Possible involvement of cytokine gene polymorphisms in fulminant hepatitis

Abstract

Host genetic factors have been reported as influencing the progress to fulminant hepatitis (FH). Our previous data showed the serum level of tumor necrosis factor (TNF)-alpha influenced by gene polymorphisms to be markedly increased. It was investigated whether polymorphisms in the IL-10 gene, in addition to TNF-alpha and -beta gene polymorphisms, might contribute to the pathogenesis of FH. We analyzed 42 patients with FH, 78 patients with acute hepatitis (AH), and 149 healthy subjects (control). IL-10 polymorphism sites at promoter regions -1028, -819, -592; TNF-alpha polymorphism sites at promoter regions -1031, -863, -857, -308, -238; and TNF-beta first intron Nco1 sites were studied.
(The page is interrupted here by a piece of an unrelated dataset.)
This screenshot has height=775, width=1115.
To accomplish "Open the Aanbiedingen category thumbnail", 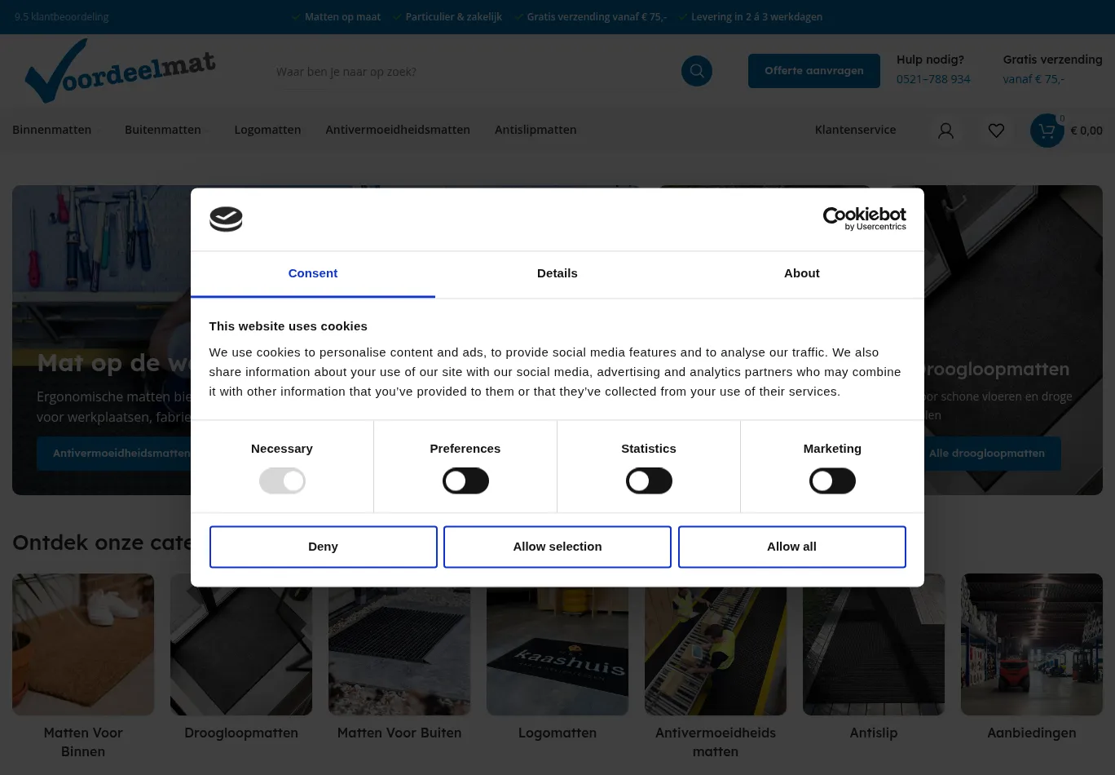I will click(x=1031, y=644).

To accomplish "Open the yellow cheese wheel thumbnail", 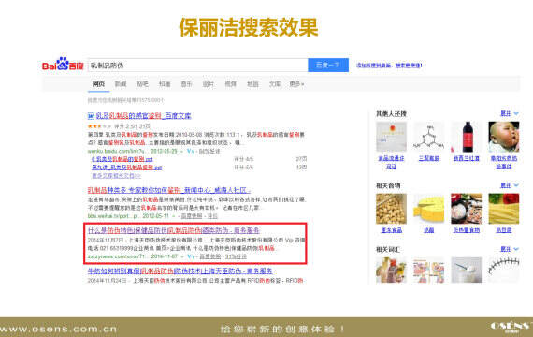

IL-10 gene polymorphisms were classified into three groups: low IL-10-producing haplotypes (ATA/ATA), intermediate haplotypes (ATA or CCA/CCA), and high haplotypes (ATA/ATG or CCG). The allelic frequency of B2 in the TNF-beta gene was significantly higher in FH patients compared with the control group. The three groups showed no differences in polymorphisms of positions -1031, -863, -857, -308 and -238 in the TNF-alpha gene. The frequency of low IL-10-producing haplotypes tended to be higher in FH patients compared with control and that of high IL-10-producing haplotype tended to be lower in FH patients compared with control. The carrier rate with both the IL-10 haplotype and the TNF-beta gene B2/B2 was significantly higher than control. Variations of cytokine polymorphisms including IL-10 and TNF-beta genes may be attributable to the pathogenesis of FH.